Document segment:
-*-

It also helps to demonstrate the cyclical nature of the markets, showing that one year's best performing assets can just as easily end up the next year's worst.
The trouble with chasing past performance – a case study
History shows us that no one asset class has continually outperformed over a sustainable period. So it's unwise trying to time the market by chasing short-term performance.
Let's look at the case of two investors, Sam and Alex.
Alex's strategy is to switch investments at the start of each year into the previous year's best performing asset class, i.e. `chasing past performance'. Over the 20 year period starting at the beginning of 1993 to the end of 2012, his $10,000 investment would have grown to $33,555, an average annual return of 6.2%.
However, Sam remained invested in a multi-asset portfolio over the same period. By contrast, the balance at the end of December last year would have been $50,793; an annual average return of 8.5%. That's a difference of almost 51 percent!
Choosing a diversified multi-asset portfolio can help smooth volatility and provide more stable returns over the long term.
About this chart: Case studies are for illustrative purposes only and are not indicative of actual performance over the quoted period. Sources for the asset classes and sample diversified portfolios are as follows: Australian shares: S&P/ASX 300 Accum Index, ASX All Ordinaries Accum Index prior to 31 March 2000. Australian bonds: UBS Warburg Aust Comp Bond Index, 1980-1989 Commonwealth Bank All Series All Maturities. International shares: Russell Developed Large Cap index (MSCI World Net Div Reinvested Accumulation Index (in AUD) prior to 1997) and International shares hedged: Russell Developed Large Cap index – AUD Hedged (MSCI World Net Div Reinvested Accumulation Index $A Hedged prior to 2000; MSCI World Local Currency Index prior to 1988). International bonds hedged: Barclays Capital Global Aggregate $A Hedged (formerly Lehmann Bros Global Aggregate Index $A Hedged. Prior to 2002, Saloman Smith Barney World Government Bond Index $A Hedged. A-REITs: S&P/ASX 300 A-REIT Index (ASX Property Trust Accumulation Index prior to 31 March 2000). The diversified portfolio is hypothetical only and is calculated by a weighted average of the asset class index returns shown in accordance to the following asset allocations. Case study performance calculations are based on geometric averages. 70/30 Balanced portfolio consists of: 32% Australian Shares, 15% Australian Bonds, 5% Cash, 20% International Shares, 10% International Shares $A Hedged, 10% international bonds, 8% AREITs.

-*-

Stored records
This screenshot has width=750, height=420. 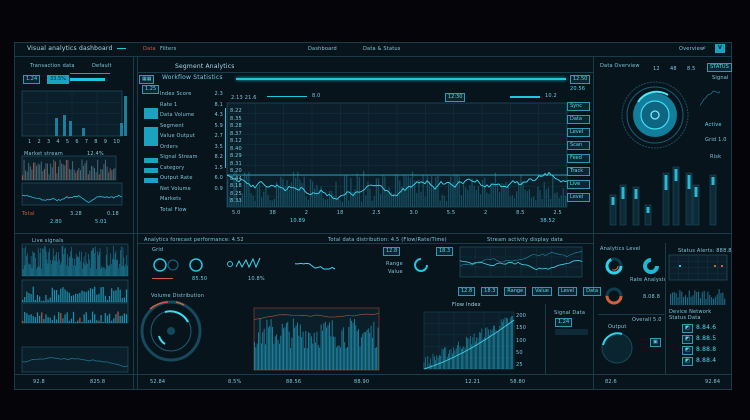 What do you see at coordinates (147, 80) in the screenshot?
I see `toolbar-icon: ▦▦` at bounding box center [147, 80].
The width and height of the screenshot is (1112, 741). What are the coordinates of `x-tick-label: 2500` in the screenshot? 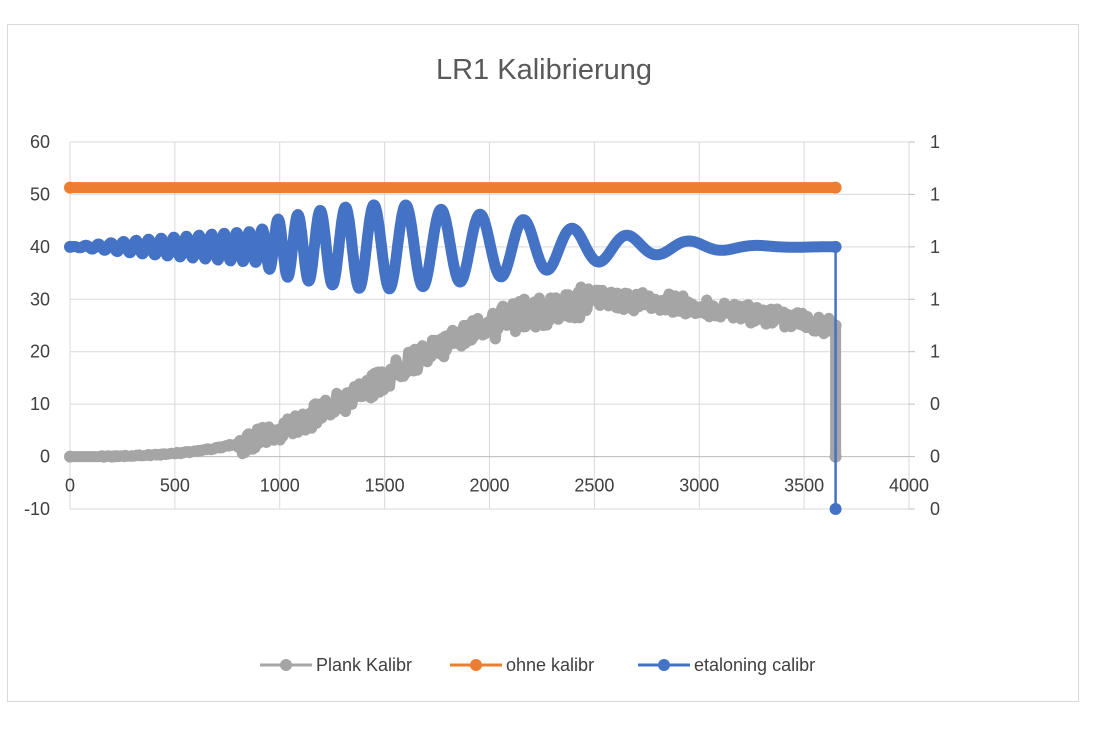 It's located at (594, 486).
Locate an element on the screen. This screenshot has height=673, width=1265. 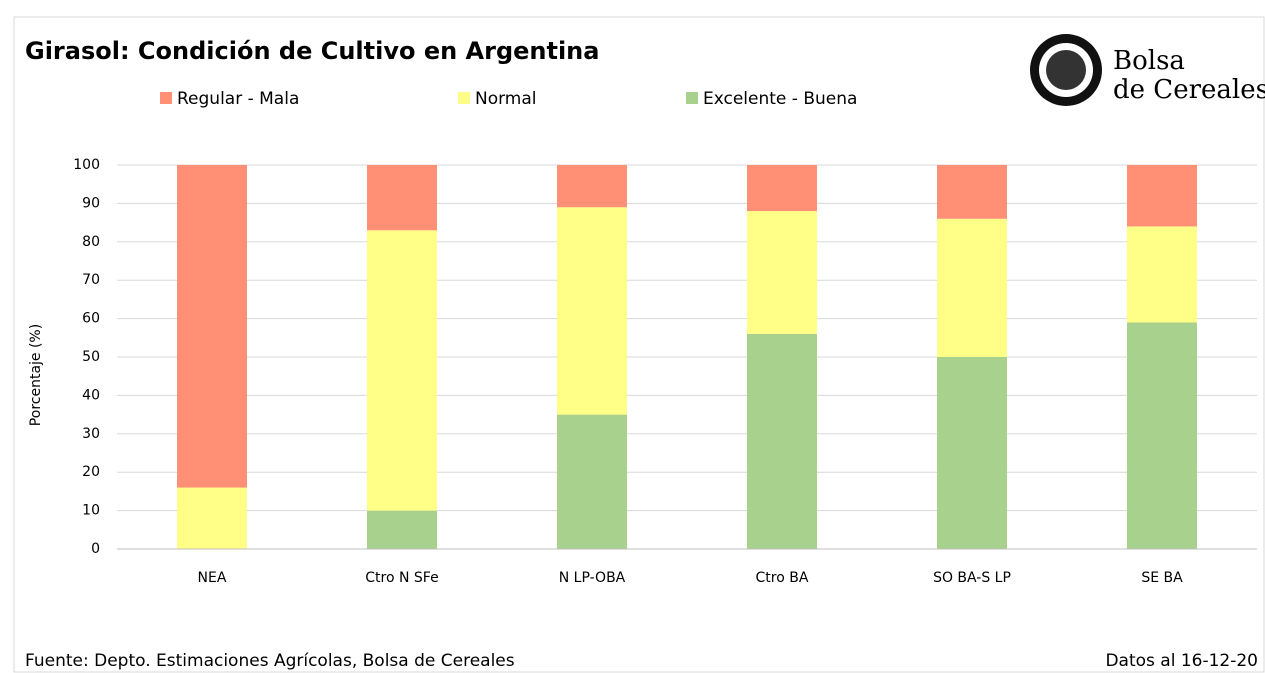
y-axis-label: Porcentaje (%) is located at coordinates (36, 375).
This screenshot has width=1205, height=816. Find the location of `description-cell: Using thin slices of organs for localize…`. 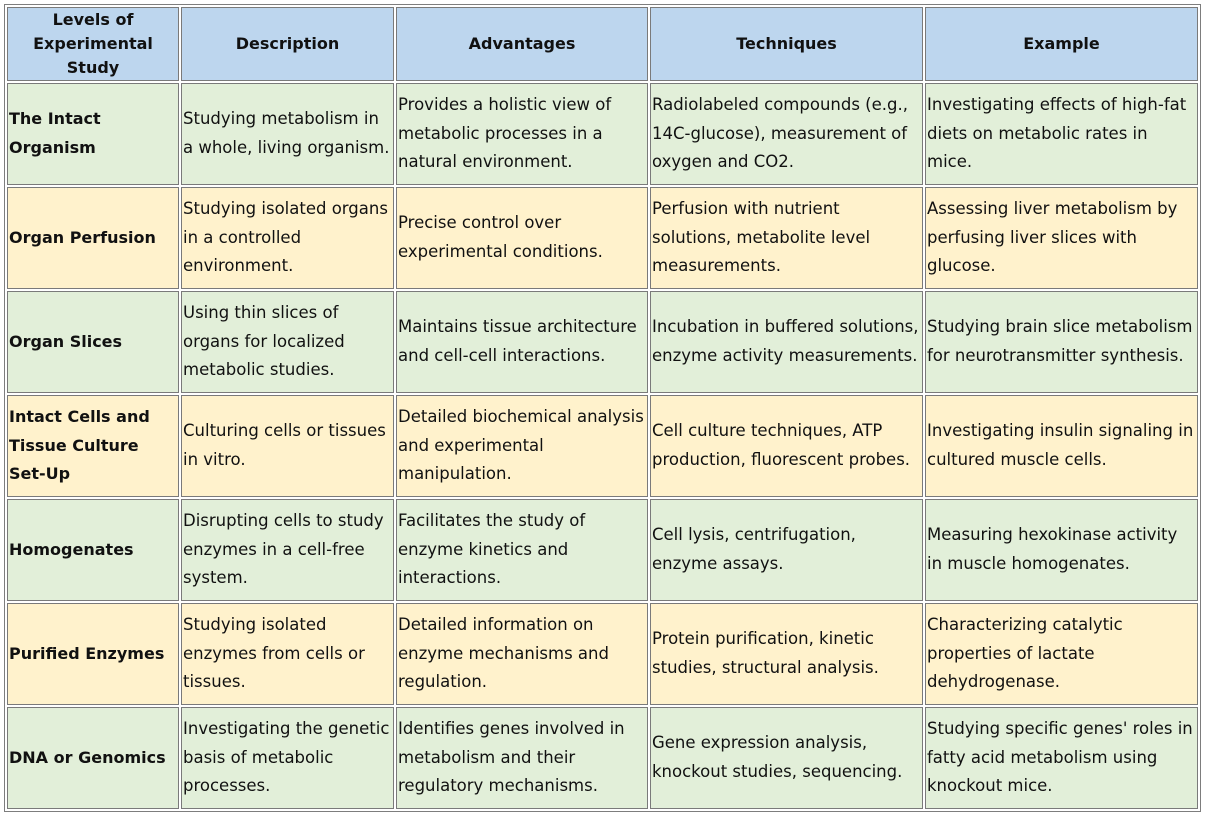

-*-

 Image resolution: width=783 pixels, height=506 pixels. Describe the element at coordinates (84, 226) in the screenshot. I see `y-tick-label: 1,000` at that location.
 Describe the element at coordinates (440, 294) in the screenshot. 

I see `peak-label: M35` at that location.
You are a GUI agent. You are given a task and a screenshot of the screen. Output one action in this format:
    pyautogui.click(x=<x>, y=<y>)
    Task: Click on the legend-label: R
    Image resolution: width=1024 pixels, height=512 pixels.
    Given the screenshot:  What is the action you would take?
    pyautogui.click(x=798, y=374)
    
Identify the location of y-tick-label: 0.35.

-*-

Task requirements:
Please reproduce the passage from the case study on chasing past performance verbatim, from "The trouble with" to "chasing short-term performance.".

Exercise result:
The trouble with chasing past performance – a case study
History shows us that no one asset class has continually outperformed over a sustainable period. So it's unwise trying to time the market by chasing short-term performance.